DNA methylation arrays

Samples were bisulfite-converted using the EZ DNA Methylation Kit (Zymo Research) according to the manufacturer's protocol. Controls on the array were used to track the bisulfite conversion efficiency. The Infinium HumanMethylation450 BeadChip array (Illumina, Inc.) was used to measure genome-wide CpG methylation using beads with target-specific probes designed to interrogate individual CpG sites on bisulfite-converted genomic DNA (31). Measurements were run on DNA samples aliquoted on seven 96-well plates. Across the plates, we included a duplicate sample for 18 patients and randomly assigned these duplicates to separate plates. We additionally included replicate tumor DNA samples from two patients on every plate. All plates also contained Illumina controls and two negative controls. Outcome events (recurrence and prostate cancer death) were distributed randomly across plates such that similar numbers of events were represented on each plate. Laboratory personnel were blinded to outcome events as well as to the location of duplicate and replicate samples on plates.

Data processing and analysis

Failed samples were identified by using the detection P value metric according to the standard protocols (Illumina, Inc). A sample was excluded if less than 95% of the CpG sites for that sample on the array were detected with a detection P < 0.05, resulting in 32 exclusions. The detection P value metric was also used to filter out individual CpG sites with detection P > 0.01; no CpG sites were excluded on the basis of this criterion. In addition, only men of European descent were included because evidence suggests that methylation patterns vary by ancestry (32, 33).

The minfi package (34) implemented in R statistical computing software was used to calculate methylation levels in tumor tissue from patients who experienced prostate cancer recurrence compared with those with no evidence for recurrence (35). The data were normalized using subset-quantile within array normalization (SWAN; ref. 36) available in the minfi package. The β value was calculated as a measure of methylation level at each CpG locus [intensity of the methylated allele/(intensity of the unmethylated allele + intensity of the methylated allele + 100)], with β values ranging from 0 (unmethylated) to 1 (100% methylated) as an estimate of the percentage of DNA methylation (34). An M value, defined as a logit transformation of the β value that is approximately normally distributed, was also estimated for each CpG site. The number of CpG sites examined per gene ranged from 13 to 91, and a CpG site was considered to be differentially methylated if it was significant based on a t test on the M values after Bonferroni correction for multiple tests within each gene. A gene was considered to be validated as a prognostic marker if at least 50% of the promoter region CpG sites were significantly more highly methylated on the basis of the average β value (i.e., hypermethylated) in recurrent versus nonrecurrent patients. As a secondary aim, we also compared the methylation profile of CpGs in the 5′ region and the gene body of the 14 candidate genes by recurrence status.
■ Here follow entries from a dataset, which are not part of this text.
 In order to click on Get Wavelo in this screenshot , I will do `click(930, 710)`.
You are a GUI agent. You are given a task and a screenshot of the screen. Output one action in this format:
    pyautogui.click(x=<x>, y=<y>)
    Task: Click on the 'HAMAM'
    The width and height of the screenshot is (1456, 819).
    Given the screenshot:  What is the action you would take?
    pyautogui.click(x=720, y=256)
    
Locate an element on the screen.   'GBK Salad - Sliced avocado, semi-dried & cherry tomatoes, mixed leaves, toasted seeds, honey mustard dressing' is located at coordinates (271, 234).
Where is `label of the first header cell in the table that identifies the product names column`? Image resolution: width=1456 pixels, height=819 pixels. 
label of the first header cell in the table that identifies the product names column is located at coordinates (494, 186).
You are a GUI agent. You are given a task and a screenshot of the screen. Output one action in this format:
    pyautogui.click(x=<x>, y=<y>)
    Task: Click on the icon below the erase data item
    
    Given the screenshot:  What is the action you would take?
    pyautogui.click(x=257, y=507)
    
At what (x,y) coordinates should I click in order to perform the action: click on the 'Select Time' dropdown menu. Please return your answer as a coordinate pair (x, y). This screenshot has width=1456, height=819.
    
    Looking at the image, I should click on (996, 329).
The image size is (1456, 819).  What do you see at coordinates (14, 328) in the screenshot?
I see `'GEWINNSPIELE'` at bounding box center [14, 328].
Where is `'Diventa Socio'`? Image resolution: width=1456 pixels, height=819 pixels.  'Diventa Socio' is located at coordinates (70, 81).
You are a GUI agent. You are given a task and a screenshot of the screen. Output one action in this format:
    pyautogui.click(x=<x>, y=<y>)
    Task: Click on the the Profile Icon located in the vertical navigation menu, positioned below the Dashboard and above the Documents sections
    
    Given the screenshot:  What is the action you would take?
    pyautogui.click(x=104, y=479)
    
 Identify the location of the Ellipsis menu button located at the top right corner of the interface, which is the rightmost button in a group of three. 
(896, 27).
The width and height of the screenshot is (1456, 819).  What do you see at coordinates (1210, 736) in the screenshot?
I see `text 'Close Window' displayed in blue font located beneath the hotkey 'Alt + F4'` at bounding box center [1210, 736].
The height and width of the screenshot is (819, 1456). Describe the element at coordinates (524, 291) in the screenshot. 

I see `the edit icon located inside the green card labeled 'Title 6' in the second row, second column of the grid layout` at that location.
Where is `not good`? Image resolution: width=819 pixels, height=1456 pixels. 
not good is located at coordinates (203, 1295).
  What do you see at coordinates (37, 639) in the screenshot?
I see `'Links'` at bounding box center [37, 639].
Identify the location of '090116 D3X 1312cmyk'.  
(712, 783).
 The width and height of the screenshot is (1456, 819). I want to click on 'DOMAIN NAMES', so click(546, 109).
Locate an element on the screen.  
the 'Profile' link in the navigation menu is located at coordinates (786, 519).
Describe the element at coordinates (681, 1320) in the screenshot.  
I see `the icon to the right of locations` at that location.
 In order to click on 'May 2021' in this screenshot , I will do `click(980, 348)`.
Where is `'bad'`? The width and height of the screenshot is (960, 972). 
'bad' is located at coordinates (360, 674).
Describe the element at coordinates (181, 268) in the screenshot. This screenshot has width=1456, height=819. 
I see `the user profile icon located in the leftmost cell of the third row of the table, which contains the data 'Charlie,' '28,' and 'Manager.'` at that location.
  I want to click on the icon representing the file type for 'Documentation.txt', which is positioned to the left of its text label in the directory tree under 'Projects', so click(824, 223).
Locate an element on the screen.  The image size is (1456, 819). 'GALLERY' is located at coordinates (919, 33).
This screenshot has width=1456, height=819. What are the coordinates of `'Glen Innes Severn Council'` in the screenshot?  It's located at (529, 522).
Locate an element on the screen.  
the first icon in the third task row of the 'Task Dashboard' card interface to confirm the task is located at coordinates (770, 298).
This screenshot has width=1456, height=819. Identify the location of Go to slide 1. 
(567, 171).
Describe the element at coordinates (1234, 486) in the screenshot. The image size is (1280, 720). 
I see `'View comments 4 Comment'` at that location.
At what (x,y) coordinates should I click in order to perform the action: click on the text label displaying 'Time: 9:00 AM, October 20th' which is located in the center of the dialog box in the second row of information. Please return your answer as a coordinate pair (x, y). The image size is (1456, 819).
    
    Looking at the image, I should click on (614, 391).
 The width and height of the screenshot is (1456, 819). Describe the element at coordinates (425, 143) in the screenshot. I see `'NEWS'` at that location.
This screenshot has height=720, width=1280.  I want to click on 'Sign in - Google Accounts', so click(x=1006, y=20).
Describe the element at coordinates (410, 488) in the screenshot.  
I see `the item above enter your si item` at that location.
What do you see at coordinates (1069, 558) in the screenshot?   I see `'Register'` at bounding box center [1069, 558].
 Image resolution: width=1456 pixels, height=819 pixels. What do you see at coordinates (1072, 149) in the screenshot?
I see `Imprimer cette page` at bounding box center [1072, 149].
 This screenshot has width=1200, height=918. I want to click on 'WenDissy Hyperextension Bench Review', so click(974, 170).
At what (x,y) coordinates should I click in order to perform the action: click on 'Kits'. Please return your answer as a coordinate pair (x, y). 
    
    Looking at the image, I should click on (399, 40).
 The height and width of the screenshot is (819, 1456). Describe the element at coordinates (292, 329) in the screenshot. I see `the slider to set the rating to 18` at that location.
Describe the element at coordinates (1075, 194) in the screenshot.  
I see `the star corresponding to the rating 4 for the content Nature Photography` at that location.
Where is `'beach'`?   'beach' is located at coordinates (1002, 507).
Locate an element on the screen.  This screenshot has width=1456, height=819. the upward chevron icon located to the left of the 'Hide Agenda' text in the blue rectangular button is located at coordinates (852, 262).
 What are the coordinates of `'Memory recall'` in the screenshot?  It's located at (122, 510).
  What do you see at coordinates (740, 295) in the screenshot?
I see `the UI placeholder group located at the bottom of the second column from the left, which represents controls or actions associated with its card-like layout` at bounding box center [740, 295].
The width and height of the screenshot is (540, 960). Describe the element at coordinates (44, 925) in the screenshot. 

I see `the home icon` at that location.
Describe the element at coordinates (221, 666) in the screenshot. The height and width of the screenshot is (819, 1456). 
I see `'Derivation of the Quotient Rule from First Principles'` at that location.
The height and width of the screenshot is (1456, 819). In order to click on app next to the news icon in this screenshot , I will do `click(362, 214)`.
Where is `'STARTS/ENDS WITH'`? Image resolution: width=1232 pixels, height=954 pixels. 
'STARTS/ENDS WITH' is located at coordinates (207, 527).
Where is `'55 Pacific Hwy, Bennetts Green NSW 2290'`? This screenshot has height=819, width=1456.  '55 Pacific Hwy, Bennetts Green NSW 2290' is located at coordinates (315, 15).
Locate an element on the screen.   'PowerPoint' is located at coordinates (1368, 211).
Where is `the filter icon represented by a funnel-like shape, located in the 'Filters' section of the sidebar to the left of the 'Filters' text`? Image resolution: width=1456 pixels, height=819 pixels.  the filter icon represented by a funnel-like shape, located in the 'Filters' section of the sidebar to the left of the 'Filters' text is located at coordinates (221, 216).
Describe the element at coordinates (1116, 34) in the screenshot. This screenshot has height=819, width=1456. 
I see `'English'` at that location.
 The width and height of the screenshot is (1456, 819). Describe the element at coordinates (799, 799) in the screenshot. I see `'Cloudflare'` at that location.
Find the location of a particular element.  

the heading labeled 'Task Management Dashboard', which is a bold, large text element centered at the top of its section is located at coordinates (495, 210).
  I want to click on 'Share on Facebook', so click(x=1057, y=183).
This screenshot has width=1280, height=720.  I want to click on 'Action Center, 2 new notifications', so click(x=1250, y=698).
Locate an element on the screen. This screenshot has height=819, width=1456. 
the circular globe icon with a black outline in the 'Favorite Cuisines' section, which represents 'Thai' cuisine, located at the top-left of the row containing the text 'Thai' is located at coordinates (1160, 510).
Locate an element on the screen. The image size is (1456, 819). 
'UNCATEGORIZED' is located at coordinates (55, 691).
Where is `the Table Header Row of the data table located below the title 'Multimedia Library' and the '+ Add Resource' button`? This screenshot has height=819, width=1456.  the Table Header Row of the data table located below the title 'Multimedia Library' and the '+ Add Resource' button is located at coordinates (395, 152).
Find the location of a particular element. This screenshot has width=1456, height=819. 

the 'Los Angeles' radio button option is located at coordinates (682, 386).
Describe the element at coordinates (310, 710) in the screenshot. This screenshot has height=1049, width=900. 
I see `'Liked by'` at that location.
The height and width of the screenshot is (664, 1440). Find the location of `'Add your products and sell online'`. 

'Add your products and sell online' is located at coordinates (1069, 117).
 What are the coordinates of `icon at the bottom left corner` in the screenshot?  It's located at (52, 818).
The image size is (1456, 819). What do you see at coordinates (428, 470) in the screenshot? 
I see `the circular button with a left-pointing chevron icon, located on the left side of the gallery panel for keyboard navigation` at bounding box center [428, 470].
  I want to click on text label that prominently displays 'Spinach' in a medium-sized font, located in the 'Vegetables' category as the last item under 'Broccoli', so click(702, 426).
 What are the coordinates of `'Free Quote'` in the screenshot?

In other secondary analyses, we investigated the genes with confirmatory evidence in relation to time to prostate cancer recurrence. Patients were categorized into low-methylation and high-methylation groups by the third quartile of the β values for each significantly hypermethylated CpG site. Log-rank tests were performed to determine whether the low and high average methylation groups had differential times to recurrence. We further calculated the average methylation level of the CpG sites within the promoter region for each confirmed gene; the third quartile for the average was 0.592 for ABHD9 and was 0.572 for HOXD3. We defined low and high average methylation as below or above the third quartile, respectively. Kaplan–Meier plots were generated for patients with low and high average methylation levels, and a log-rank test was performed to test whether time to recurrence differed between the two groups. Cox models were fitted to estimate the effect of DNA methylation on time to recurrence, adjusting for age, PSA at diagnosis, pathologic stage, and Gleason score. Chi-square tests were performed to test if Gleason score or stage of disease varied between the low- and high-methylation groups. In addition, differential methylation for paired tumor-adjacent benign tissue (n = 20) was evaluated. Box plots were generated for each significantly hypermethylated CpG site. Paired t tests were performed on the corresponding M values, which were normally distributed.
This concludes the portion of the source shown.